The "fileschanged" package is not exactly what you want but it's quite a nice tool.

icon Kelly Clowers at 19:20 on 1 January 2011
http://www.clowersnet.net/~krc/

>I expect that over time applications will start switching to using "centralised" settings such as ~/.gconf2 etc

1) not while I have anything to say about it
2) gconf in particular is going away, replaced by the GSettings api and dconf (which is admittedly the same in spirit)

What we are seeing (slowly) is a standardization on the xdg base directories (http://standards.freedesktop.org/basedir-spec/latest/).

These dirs are configurable, but by default they include ~/.config, ~/.local/share and ~/.cache. Each app then has either a single file, or usually a dir within those dirs.

With this setup, the home dir becomes much cleaner, and with things separated out by function, it becomes much easier to, say, back up all config files (without backing up unneeded things), or blow away all caches to free up space.

icon Bob Proulx at 19:54 on 1 January 2011

It is a small thing but emacs will actually create a .emacs file in certain cases. For example when customizing variables or when enabling disabled commands.

Meanwhile, the large amount of lint of forgotten dot files in my home directory is annoying. But neither am I fond of the centralized scrapheap that is .gconf* or .config either.
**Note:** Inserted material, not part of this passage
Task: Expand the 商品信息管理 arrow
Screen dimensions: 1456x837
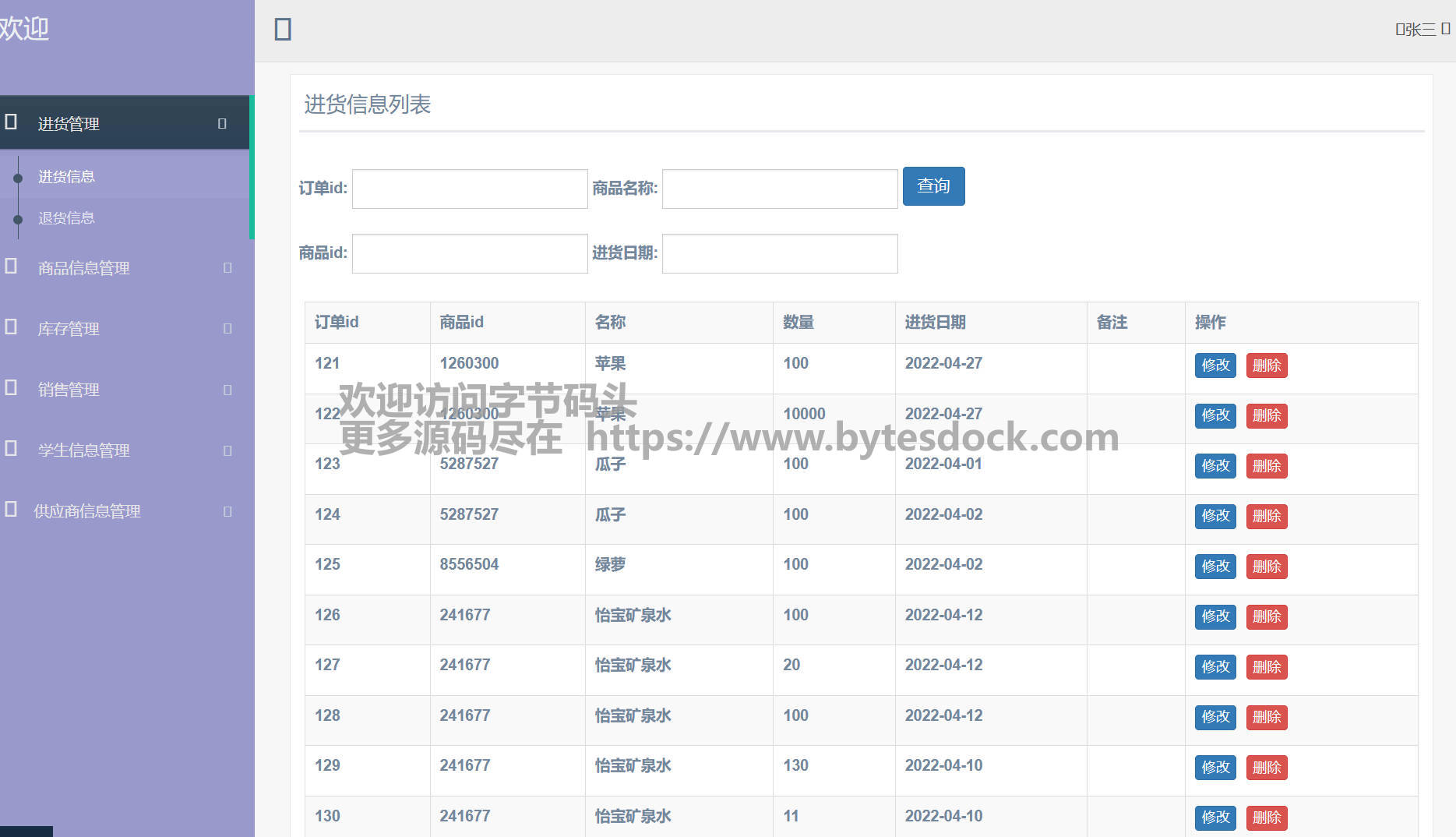Action: (x=227, y=267)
It just moves the lint to a new location.

icon foo at 20:55 on 1 January 2011

Please contribute to this effort:

http://wiki.debian.org/DotFilesList

icon Roguelazer at 21:12 on 1 January 2011
http://www.roguelazer.com

It'd be a pretty simple strace command line to find this information...

icon Steve Kemp at 21:28 on 1 January 2011
http://www.steve.org.uk/

Sure finding files is easy with strace, but you could say the same about documentation. ("Finding out how it works is easy with the source code!").

"Foo" - Thanks for the pointer to the wiki page, that was an interesting resource.

Kelly - Thanks for that update. (I was using gconf as a shorthand for "organised storage system". Albeit perhaps not in a obvious fashion.)

icon Anonymous at 00:28 on 2 January 2011

I've learned a lot more about the dotfiles in my home directory since I started keeping many of them in git.

icon josef at 10:19 on 2 January 2011

It could be useful to turn the wiki list into a .gitignore file for all cache or otherwise non-roaming files, and then have something like etckeeper for $HOME with a simple frontend.